Source records
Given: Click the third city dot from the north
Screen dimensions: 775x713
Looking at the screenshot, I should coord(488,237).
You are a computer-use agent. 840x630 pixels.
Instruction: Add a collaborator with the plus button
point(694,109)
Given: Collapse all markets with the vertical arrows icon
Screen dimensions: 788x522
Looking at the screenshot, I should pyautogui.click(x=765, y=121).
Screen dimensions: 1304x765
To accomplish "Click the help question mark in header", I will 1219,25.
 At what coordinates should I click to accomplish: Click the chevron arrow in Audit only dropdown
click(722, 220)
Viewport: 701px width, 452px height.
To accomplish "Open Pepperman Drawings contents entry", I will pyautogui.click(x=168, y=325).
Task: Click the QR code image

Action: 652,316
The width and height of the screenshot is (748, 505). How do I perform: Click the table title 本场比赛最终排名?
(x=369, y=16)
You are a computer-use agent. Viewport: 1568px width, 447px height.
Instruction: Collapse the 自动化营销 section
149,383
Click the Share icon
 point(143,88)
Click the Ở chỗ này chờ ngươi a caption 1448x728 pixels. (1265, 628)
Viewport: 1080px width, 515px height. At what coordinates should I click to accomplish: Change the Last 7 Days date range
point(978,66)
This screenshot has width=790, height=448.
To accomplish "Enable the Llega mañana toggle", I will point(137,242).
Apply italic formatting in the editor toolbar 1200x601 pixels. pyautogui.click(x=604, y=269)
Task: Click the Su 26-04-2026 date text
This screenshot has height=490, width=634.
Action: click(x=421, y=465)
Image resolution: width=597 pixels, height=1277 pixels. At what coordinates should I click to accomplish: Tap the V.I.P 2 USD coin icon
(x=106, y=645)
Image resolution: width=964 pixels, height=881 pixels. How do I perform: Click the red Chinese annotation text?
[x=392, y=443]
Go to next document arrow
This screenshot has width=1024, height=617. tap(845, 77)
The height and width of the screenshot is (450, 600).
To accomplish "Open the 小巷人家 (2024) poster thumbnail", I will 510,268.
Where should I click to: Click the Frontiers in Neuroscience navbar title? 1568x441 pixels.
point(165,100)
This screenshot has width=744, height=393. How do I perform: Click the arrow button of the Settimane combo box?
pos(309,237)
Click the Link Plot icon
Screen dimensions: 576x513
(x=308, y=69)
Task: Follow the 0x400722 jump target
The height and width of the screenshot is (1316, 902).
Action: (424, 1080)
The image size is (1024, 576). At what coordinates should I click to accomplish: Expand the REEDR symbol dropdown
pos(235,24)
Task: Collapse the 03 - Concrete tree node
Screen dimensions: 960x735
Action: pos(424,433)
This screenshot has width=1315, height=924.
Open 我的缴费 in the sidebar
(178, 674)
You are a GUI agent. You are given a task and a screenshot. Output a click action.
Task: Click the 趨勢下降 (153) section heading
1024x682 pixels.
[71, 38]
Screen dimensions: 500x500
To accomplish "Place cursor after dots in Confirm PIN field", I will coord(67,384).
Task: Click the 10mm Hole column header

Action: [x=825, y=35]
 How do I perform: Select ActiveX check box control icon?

What you are asked to do>
Copy, without any change, the lines from the one that contains "Screen dimensions: 500x500" to the final line of the entries above.

Result of the exercise>
Screen dimensions: 500x500
To accomplish "Place cursor after dots in Confirm PIN field", I will coord(67,384).
Task: Click the 10mm Hole column header

Action: [x=825, y=35]
 How do I perform: Select ActiveX check box control icon?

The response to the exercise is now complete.